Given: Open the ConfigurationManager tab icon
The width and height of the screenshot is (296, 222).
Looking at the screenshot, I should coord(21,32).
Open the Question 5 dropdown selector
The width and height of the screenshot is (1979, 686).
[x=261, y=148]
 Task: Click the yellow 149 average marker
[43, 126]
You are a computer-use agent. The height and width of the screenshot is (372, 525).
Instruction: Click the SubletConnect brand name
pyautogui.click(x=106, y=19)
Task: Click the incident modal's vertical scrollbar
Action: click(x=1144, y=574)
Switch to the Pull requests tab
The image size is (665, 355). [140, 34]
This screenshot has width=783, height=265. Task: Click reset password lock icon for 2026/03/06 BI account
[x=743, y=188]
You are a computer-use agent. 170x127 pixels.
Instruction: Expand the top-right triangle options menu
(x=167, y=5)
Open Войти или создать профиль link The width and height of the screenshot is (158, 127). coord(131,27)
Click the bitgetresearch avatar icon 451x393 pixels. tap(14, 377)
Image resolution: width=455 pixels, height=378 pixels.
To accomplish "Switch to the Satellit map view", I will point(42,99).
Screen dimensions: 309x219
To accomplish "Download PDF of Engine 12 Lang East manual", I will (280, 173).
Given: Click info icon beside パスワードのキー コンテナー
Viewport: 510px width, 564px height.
▬▬▬▬▬▬
All lines from the records above should be copied exactly.

◆ **EXERCISE RESPONSE**:
Given: Open the ConfigurationManager tab icon
The width and height of the screenshot is (296, 222).
Looking at the screenshot, I should coord(21,32).
Open the Question 5 dropdown selector
The width and height of the screenshot is (1979, 686).
[x=261, y=148]
 Task: Click the yellow 149 average marker
[43, 126]
You are a computer-use agent. The height and width of the screenshot is (372, 525).
Instruction: Click the SubletConnect brand name
pyautogui.click(x=106, y=19)
Task: Click the incident modal's vertical scrollbar
Action: click(x=1144, y=574)
Switch to the Pull requests tab
The image size is (665, 355). [140, 34]
This screenshot has width=783, height=265. Task: Click reset password lock icon for 2026/03/06 BI account
[x=743, y=188]
You are a computer-use agent. 170x127 pixels.
Instruction: Expand the top-right triangle options menu
(x=167, y=5)
Open Войти или создать профиль link The width and height of the screenshot is (158, 127). coord(131,27)
Click the bitgetresearch avatar icon 451x393 pixels. tap(14, 377)
Image resolution: width=455 pixels, height=378 pixels.
To accomplish "Switch to the Satellit map view", I will point(42,99).
Screen dimensions: 309x219
To accomplish "Download PDF of Engine 12 Lang East manual", I will (280, 173).
Given: Click info icon beside パスワードのキー コンテナー
Viewport: 510px width, 564px height.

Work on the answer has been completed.